Prix annuel de Cancer de l’Enfant en Suisse
La cérémonie officielle de remise du Prix pour la recherche s’est déroulée le 7 juin 2023 à Berne. Cette distinction, dotée de 25 000 francs, a été décernée au Dr méd. Raphael Johannes Morscher de l’Hôpital pédiatrique universitaire de Zurich. Ce spécialiste de la recherche fondamentale étudie avec son équipe les modifications métaboliques des cellules tumorales pédiatriques. Il espère développer de nouveaux traitements ciblant le métabolisme des cellules cancéreuses et générant le moins d'effets possibles à long terme.
Par ce prix pour la recherche, l’association faîtière récompense chaque année de jeunes scientifiques qui mènent des projets remarquables et porteurs d’avenir dans le domaine de la recherche fondamentale au sein d’instituts de recherche ou d’hôpitaux suisses. Cancer de l’Enfant en Suisse s’est entretenu avec Dr Raphael Morscher.
Dr Morscher, vous étudiez le métabolisme dans les tumeurs pédiatriques. En quoi votre projet de recherche consiste-t-il exactement ?
Le métabolisme des cellules cancéreuses fonctionne différemment de celui des cellules normales, ce qui signifie que les processus chimiques au sein de la cellule sont différents. Les cellules croissent et se divisent aussi plus rapidement et, en raison de nombreuses modifications génétiques, presque chaque tumeur a son propre métabolisme. Notre but est de comprendre ces particularités afin de développer de nouvelles thérapies. Notre projet se concentre principalement sur le métabolisme de l’acide folique dans les tumeurs pédiatriques. Si l’on fait une analogie, l’on peut dire que, de la même manière qu’un enfant à naître a besoin d’acide folique pour grandir in utero – raison pour laquelle les femmes en prennent durant leur grossesse – les cellules cancéreuses ont également besoin d’acide folique. La tumeur modifie alors constamment son métabolisme – ou son « comportement alimentaire » – afin de devenir résistante. C’est précisément sur ce phénomène que se concentre notre recherche. Si nous parvenons à découvrir quelle est la particularité du « comportement alimentaire » des cellules tumorales pédiatriques, nous pourrons cibler ce phénomène avec de nouveaux médicaments et empêcher ces cellules de se développer.

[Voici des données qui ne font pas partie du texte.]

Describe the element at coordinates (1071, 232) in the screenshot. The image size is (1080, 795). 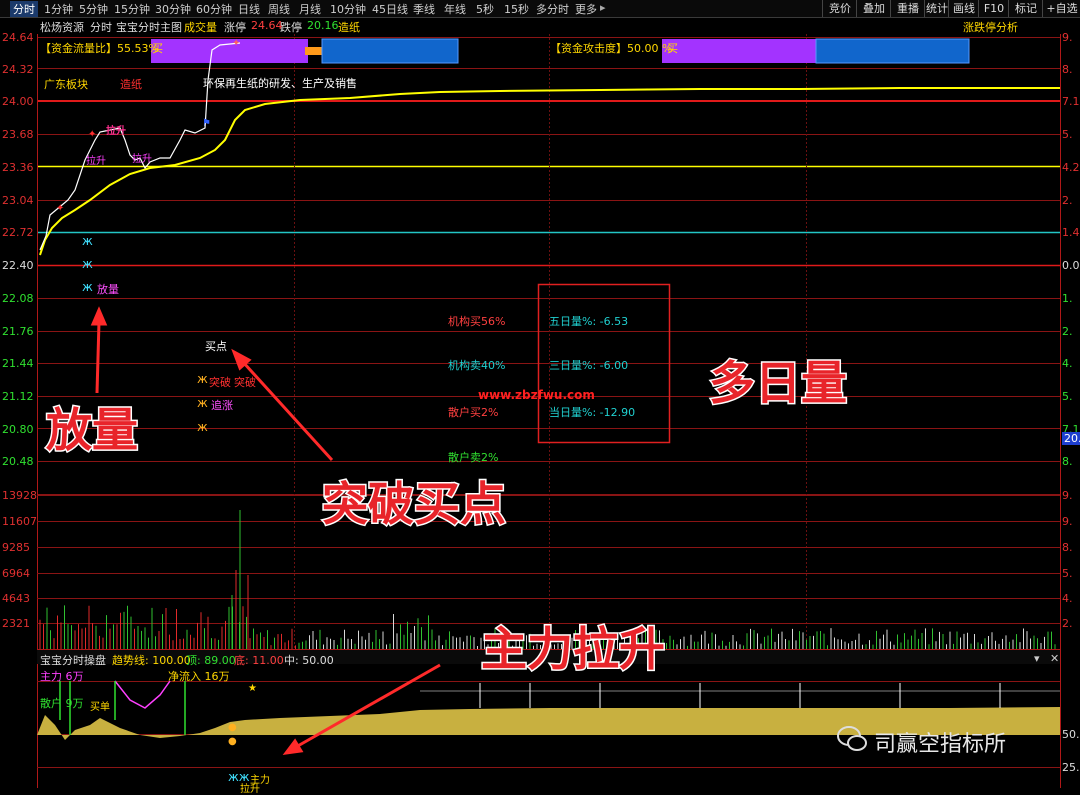
I see `pct-tick: 1.4` at that location.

Pourquoi le cancer de l’enfant nécessite-t-il des approches de recherche aussi innovantes ?
Notre première priorité en oncologie pédiatrique reste que nos patients survivent à leur cancer. Malheureusement, aujourd’hui encore, trop d’enfants qui rechutent ne survivent pas à leur maladie. Chaque décès est un décès de trop. Il faut que cela change, et pour cela des nouvelles approches thérapeutiques sont absolument nécessaires. Notre deuxième priorité porte sur la question de savoir comment nous pouvons guérir les enfants tout en limitant au maximum les effets à long terme. Il faut savoir qu’une proportion importante des jeunes adultes guéris souffrent d’effets moyens à sévères de leur maladie et de leur traitement. La recherche fondamentale est essentielle pour réaliser des progrès dans ce domaine également.
Selon vous, où faut-il impérativement agir ?
Les besoins des enfants malades et de leurs familles ne sont actuellement pas suffisamment pris en compte. C’est pourquoi il est important de donner la priorité au thème du cancer de l’enfant – au niveau de la société, de la politique et de la recherche. Nous devons nous engager pour que les enfants atteints de cancer reçoivent l’attention politique dont ils ont besoin. Cela implique de nous y intéresser, de les placer au cœur des débats et de soutenir les progrès réalisés dans le monde entier. Nous faisons tous partie de ce changement, pas seulement notre projet de recherche. Pour surmonter les obstacles qui se dressent devant nous, nous devons unir nos forces. Pour y parvenir, nous avons besoin de chercheurs, de médecins, de soignants, de patients entourés de leurs familles et d’organisations, comme Cancer de l’Enfant en Suisse, qui nous soutiennent.
Qu’est-ce qui vous motive le plus dans votre travail ?
Les enfants frappés par le cancer me touchent tout particulièrement. Ils vivent l’instant présent et sont capables d’afficher leur joie et de vous offrir un sourire même dans les moments les plus difficiles. Cela m’émeut beaucoup et est une grande source d’inspiration au quotidien. Si le travail de notre équipe de recherche permet d’offrir une vie meilleure aux enfants concernés et à leurs familles, ce sera notre plus grande récompense.